What you have to do ::
Reproduce all lines of the listing below in which the word "agent" occurs.

Dataset excerpts ::
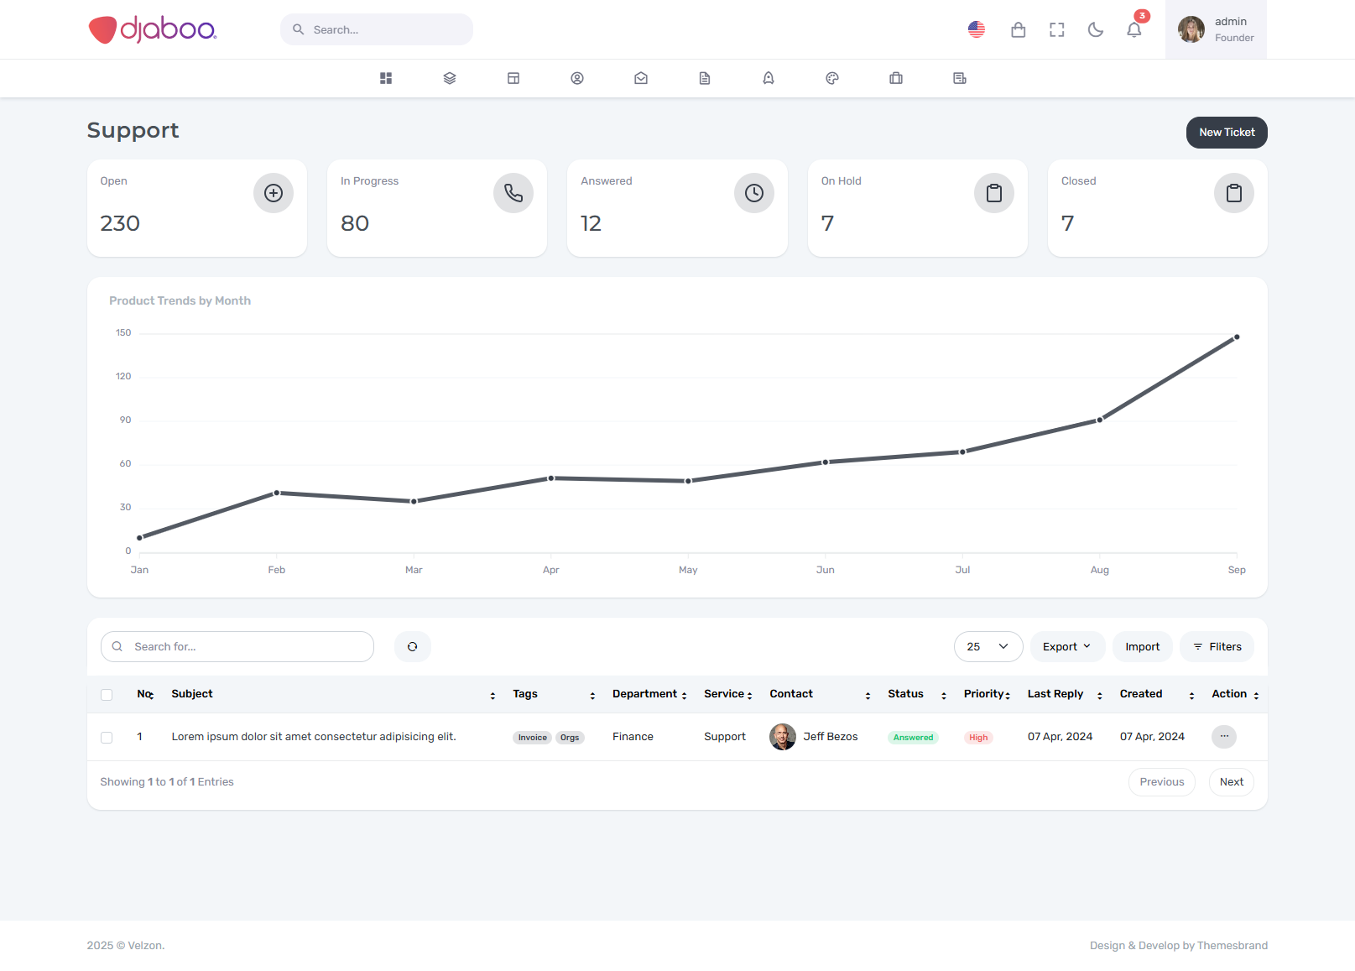This screenshot has width=1355, height=971.
Task: Click the New Ticket button
Action: 1226,133
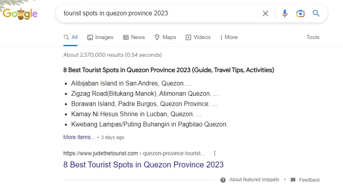Open the three-dot menu beside judethetourist result
The width and height of the screenshot is (343, 195).
click(x=214, y=153)
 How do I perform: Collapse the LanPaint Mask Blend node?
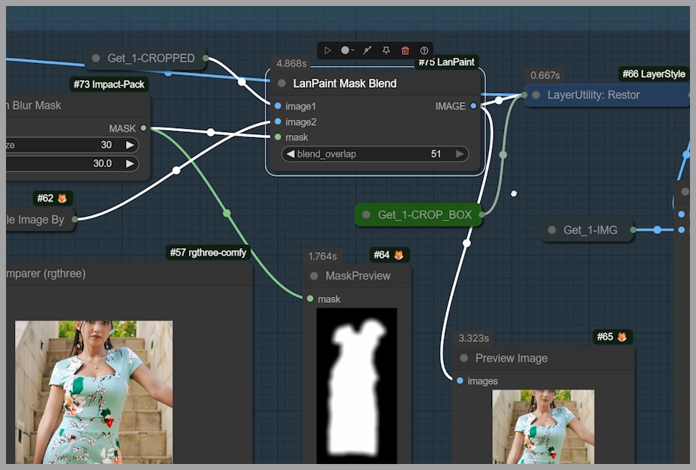pos(282,83)
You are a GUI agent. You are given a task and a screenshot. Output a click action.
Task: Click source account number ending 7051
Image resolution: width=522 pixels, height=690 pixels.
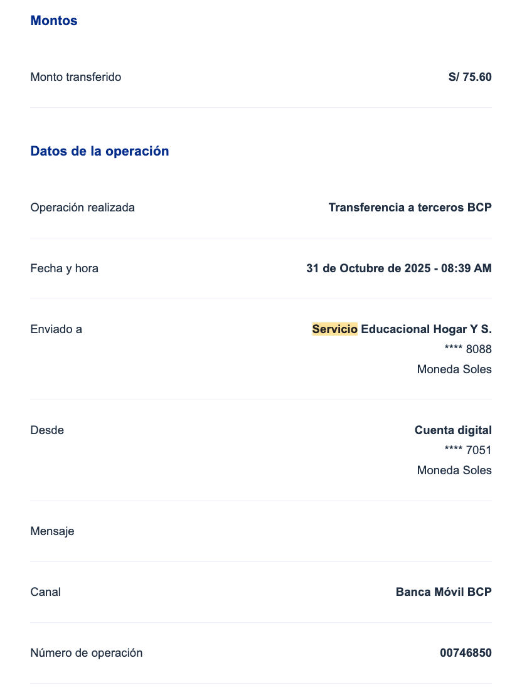click(467, 450)
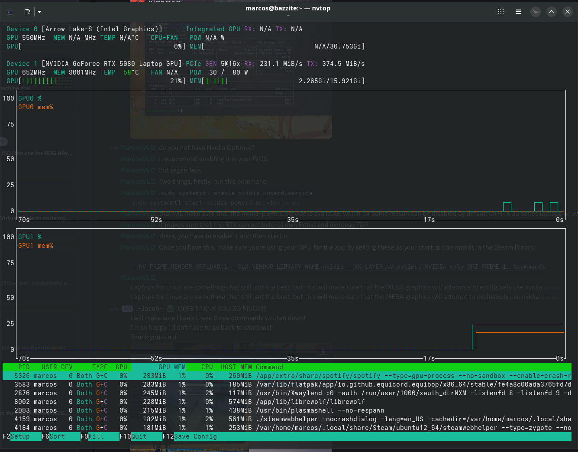Show the tab overview grid
The image size is (578, 452).
501,12
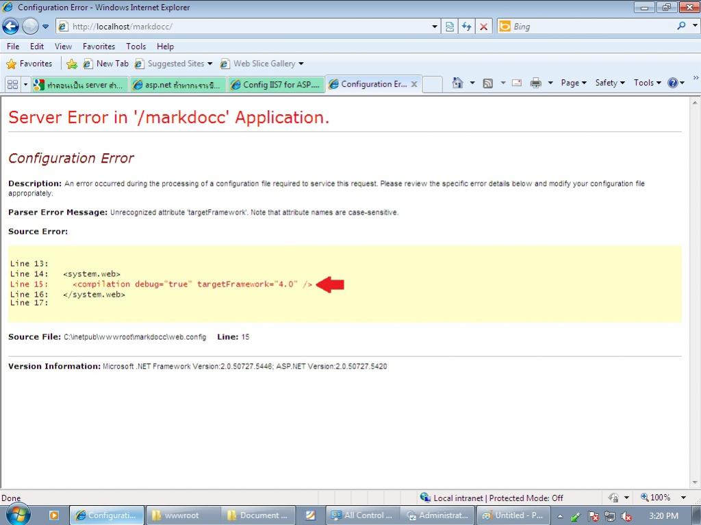Viewport: 701px width, 525px height.
Task: Click the Compatibility View icon
Action: tap(450, 27)
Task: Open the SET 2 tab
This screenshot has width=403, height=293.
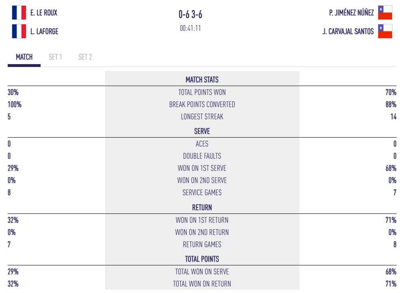Action: tap(85, 57)
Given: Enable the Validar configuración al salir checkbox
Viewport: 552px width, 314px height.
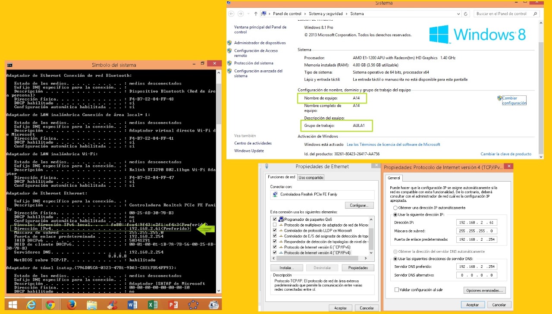Looking at the screenshot, I should click(397, 290).
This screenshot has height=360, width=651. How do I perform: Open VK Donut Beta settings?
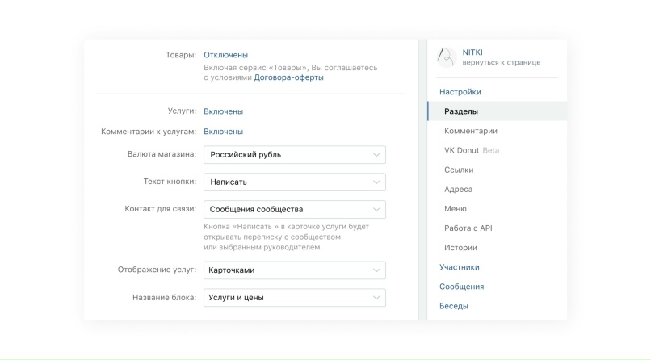(x=472, y=150)
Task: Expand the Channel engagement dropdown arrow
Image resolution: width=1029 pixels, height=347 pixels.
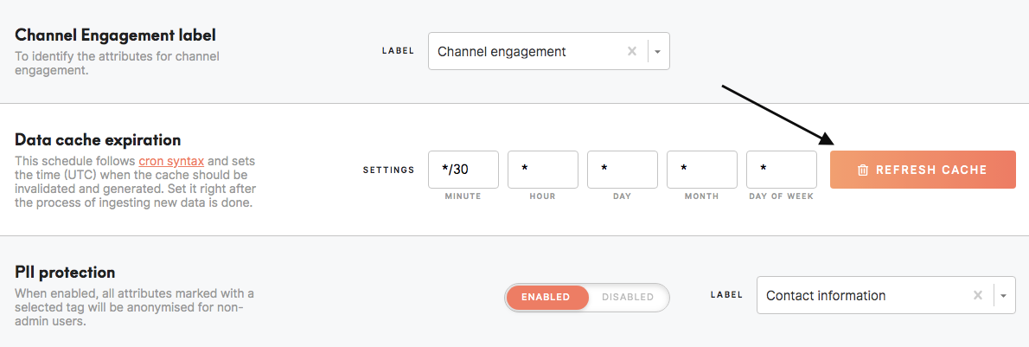Action: (x=657, y=52)
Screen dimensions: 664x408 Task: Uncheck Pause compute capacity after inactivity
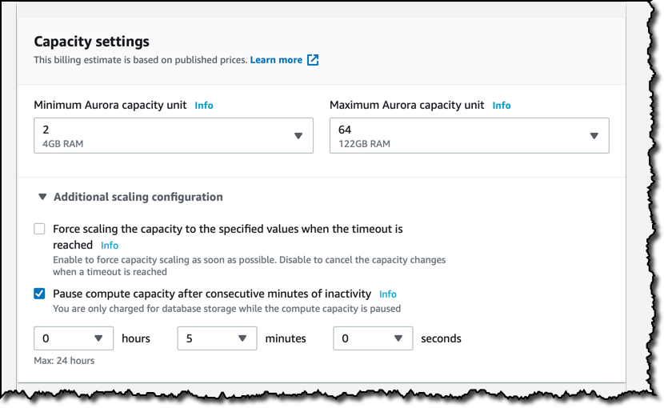click(39, 294)
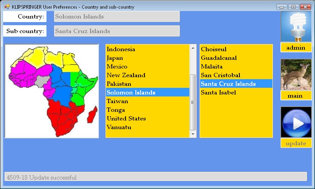Click the klipspringer antelope main icon
Screen dimensions: 315x189
(x=296, y=74)
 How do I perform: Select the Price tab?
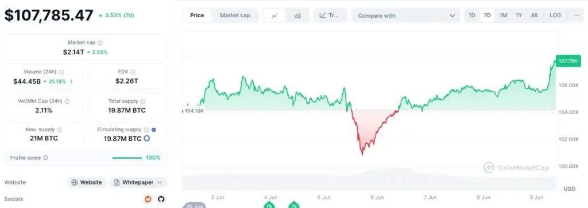click(x=198, y=15)
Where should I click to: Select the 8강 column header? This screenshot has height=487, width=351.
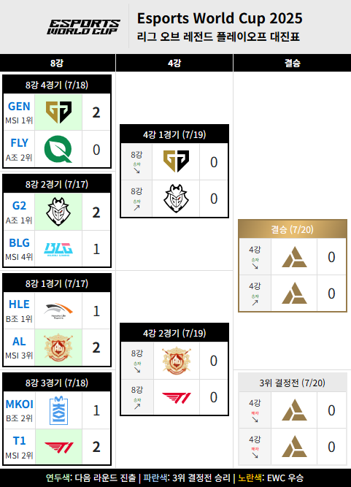tap(58, 63)
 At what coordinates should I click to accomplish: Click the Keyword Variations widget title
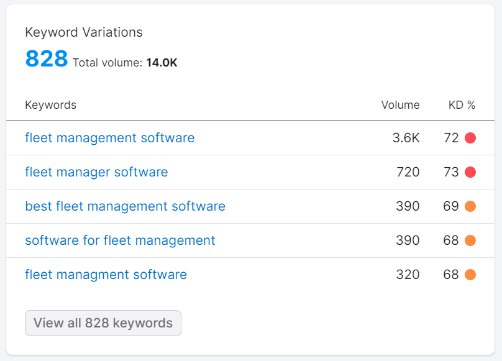(x=83, y=32)
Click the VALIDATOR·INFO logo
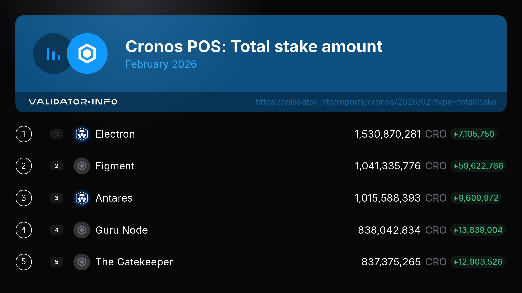This screenshot has width=522, height=293. click(x=73, y=102)
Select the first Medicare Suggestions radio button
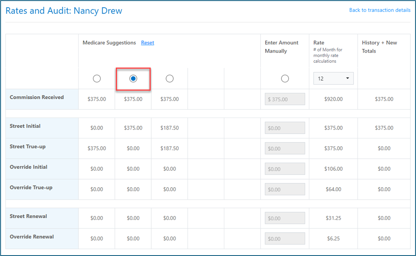416x256 pixels. (97, 79)
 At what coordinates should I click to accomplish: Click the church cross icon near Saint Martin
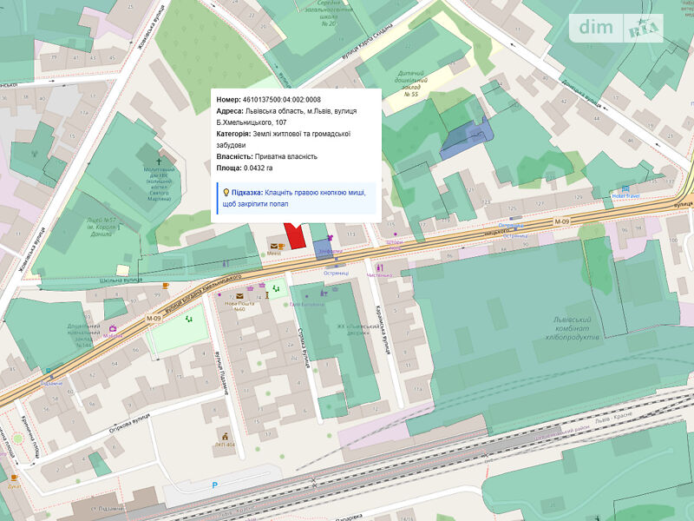pyautogui.click(x=160, y=162)
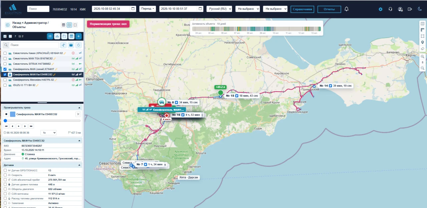The width and height of the screenshot is (427, 208).
Task: Zoom in on the map
Action: tap(423, 57)
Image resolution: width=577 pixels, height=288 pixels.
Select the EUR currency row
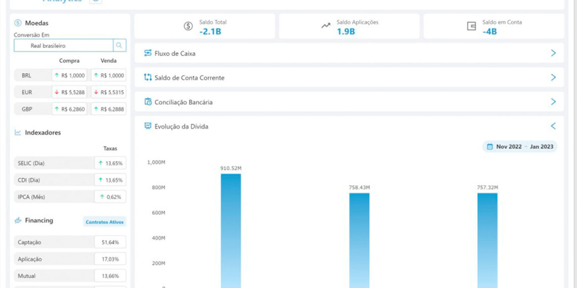point(26,92)
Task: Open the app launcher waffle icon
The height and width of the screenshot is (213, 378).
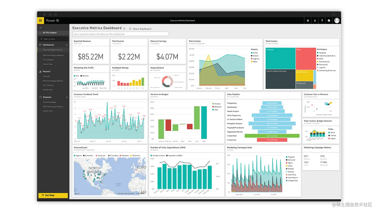Action: tap(40, 20)
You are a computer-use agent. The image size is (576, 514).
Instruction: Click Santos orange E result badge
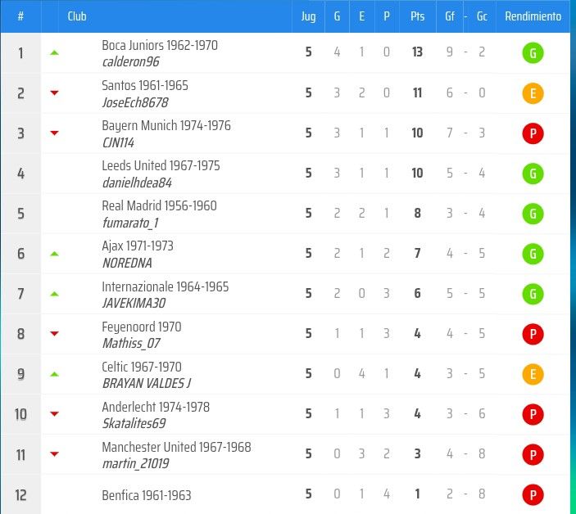[533, 93]
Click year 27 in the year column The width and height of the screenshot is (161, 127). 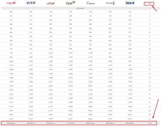tap(150, 119)
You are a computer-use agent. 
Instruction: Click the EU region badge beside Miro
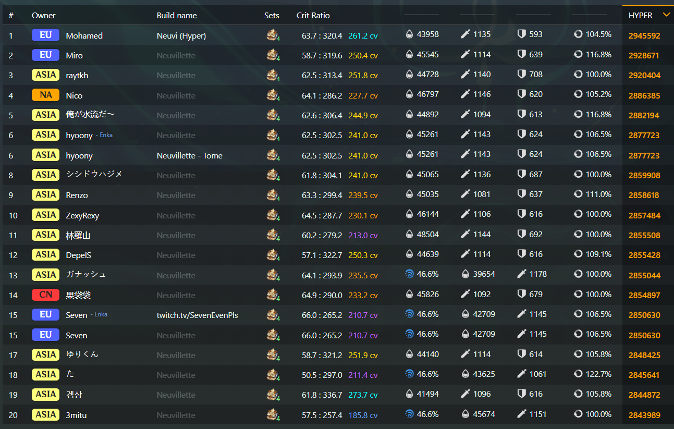tap(45, 55)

Response ::
You are a GUI agent. You are given a task and a screenshot. Output a click action.
You are a computer-use agent. The image size is (576, 514).
You are a computer-use agent. 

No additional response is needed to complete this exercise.